The 2016 presidential election cycle is already underway. Although Ted Cruz has been the only candidate to officially enter the race, there are several other politicians expected to run for the nation’s highest executive office. It’s too early to predict who will win the election, but one thing will determine the success of candidates more than anything else: how much money they can raise and spend. That's slowly becoming the single-most important factor for campaigns, as well as politics in general. 

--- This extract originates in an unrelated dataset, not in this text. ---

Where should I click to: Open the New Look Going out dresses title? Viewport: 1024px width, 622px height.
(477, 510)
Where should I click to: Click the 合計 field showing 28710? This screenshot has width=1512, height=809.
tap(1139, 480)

It’s no secret that it’s expensive to run a presidential campaign. In recent years, however, the influence of money in politics has increased at an unprecedented, exponential rate. The obvious scapegoat is the Supreme Court’s 2010 decision in Citizens United v. FEC. That ruling paved the way for massive corporate spending, essentially confirming to the American public that their laws and representatives are controlled by big money. It may have had more of a catastrophic consequence than anyone expected. The following infographic shows just how important money has become for presidential campaigns over the past 100 years:

As the infographic (via Represent.Us) shows, the cost of presidential elections has been steadily rising since 1908. The dates on the graphic aren’t exactly clear, but there’s a huge spike slightly before the 2012 election. That also happens to be the time the Citizens United ruling was issued by the Supreme Court. It’s obvious that that decision has had an enormous impact on political spending. 

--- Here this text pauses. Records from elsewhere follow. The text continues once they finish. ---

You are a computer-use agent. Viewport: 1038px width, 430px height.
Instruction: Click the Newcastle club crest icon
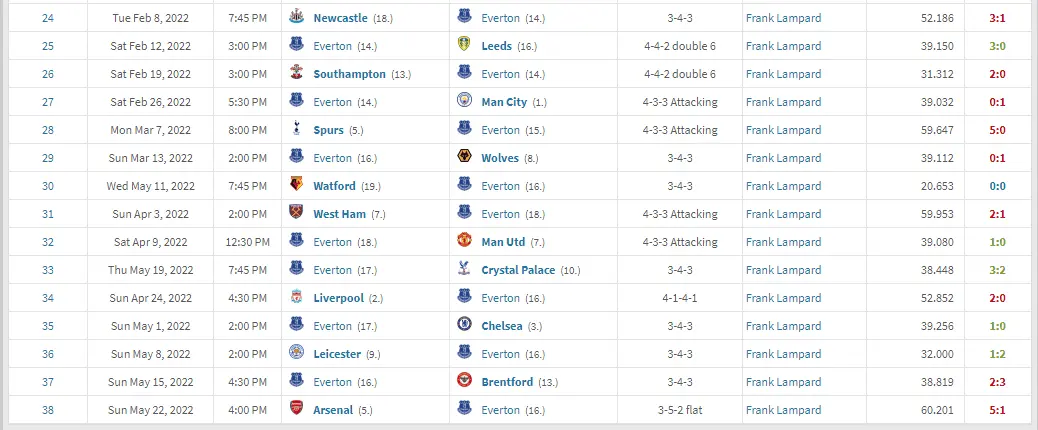pyautogui.click(x=296, y=18)
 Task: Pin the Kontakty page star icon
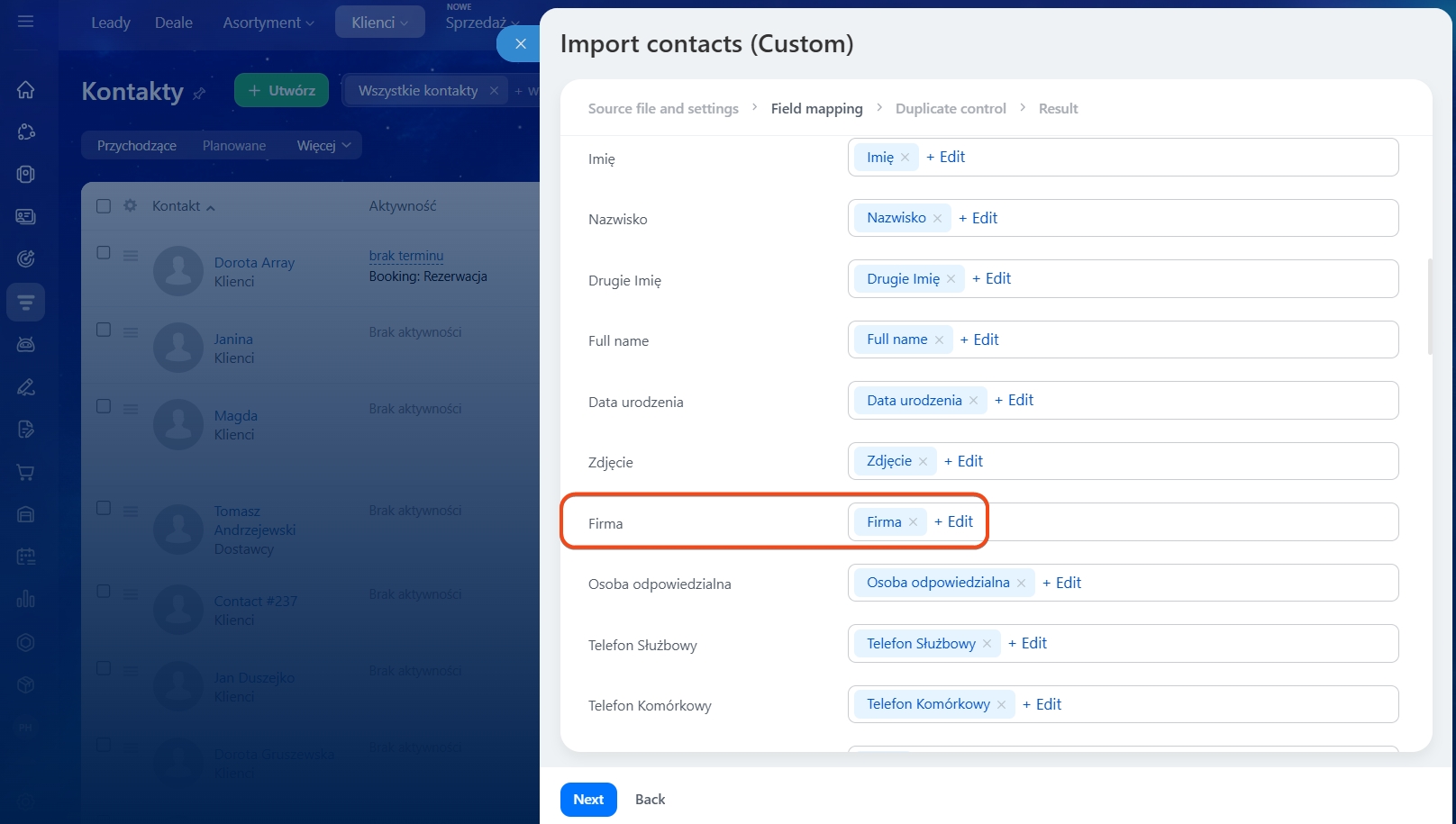[x=199, y=93]
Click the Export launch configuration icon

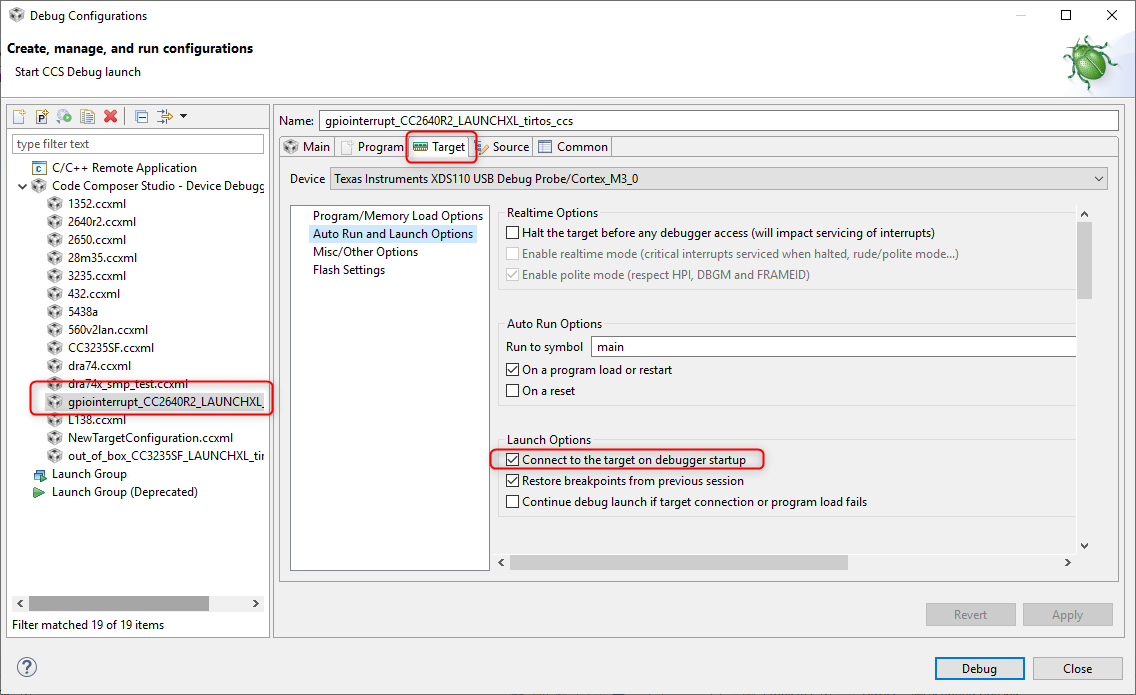click(64, 117)
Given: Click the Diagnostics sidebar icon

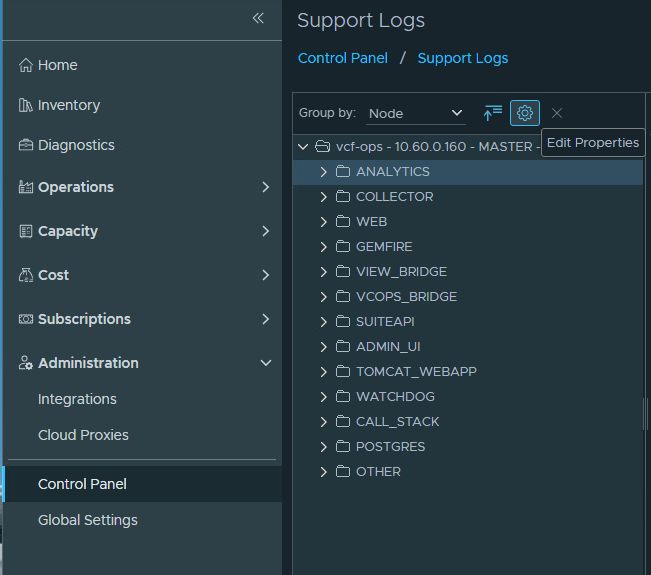Looking at the screenshot, I should [x=26, y=145].
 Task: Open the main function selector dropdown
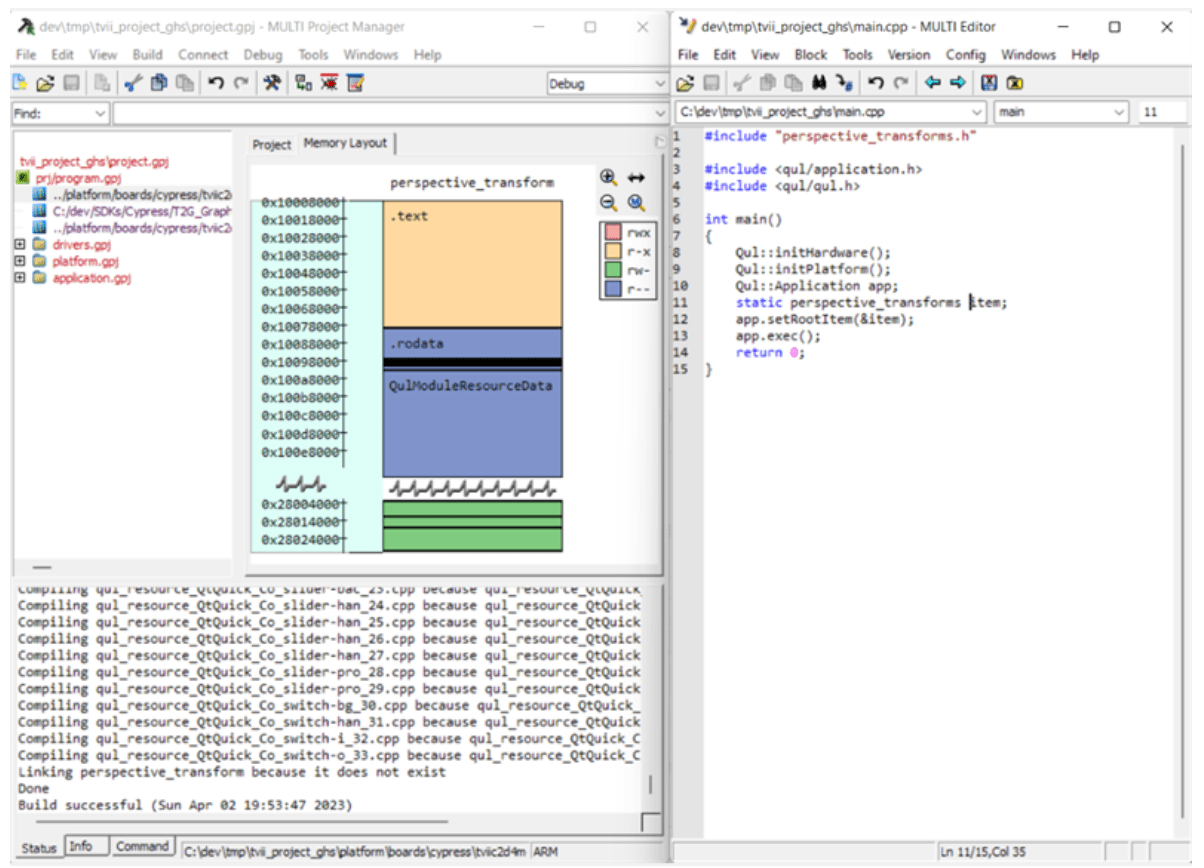click(x=1120, y=112)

The line on the infographic fails to reach the $2 billion mark, but that’s the actual estimated cost of 2012’s presidential election. According to The Economist, overall campaign spending (including the congressional races) topped $7 billion that same year. For the 2016 election, a Super PAC has already raised more than $4 million for Hillary Clinton. She’s yet to formally announce her decision to run.  

There are factors aside from Citizens United that have led to an increase in campaign spending. The United States has a large population, and reaching prospective voters is a massive undertaking. The political climate — as well as the country in general — is also entirely different than it was in 1908 (except that the Chicago Cubs have still not won another World Series). 

The relationship between money and politics has obviously gotten out of control, and the saddest part of it all is that there may be no feasible or realistic way to reverse the trend anytime soon. Obama mentioned that mandatory voting would “counteract money [in politics] more than anything,” but he failed to mention that candidates would still need to spend the same amount on campaigns. With the Citizens United ruling taking place so recently, it’s likely that future versions of the above infographic will only show the line on the graph reaching even higher at an even faster rate.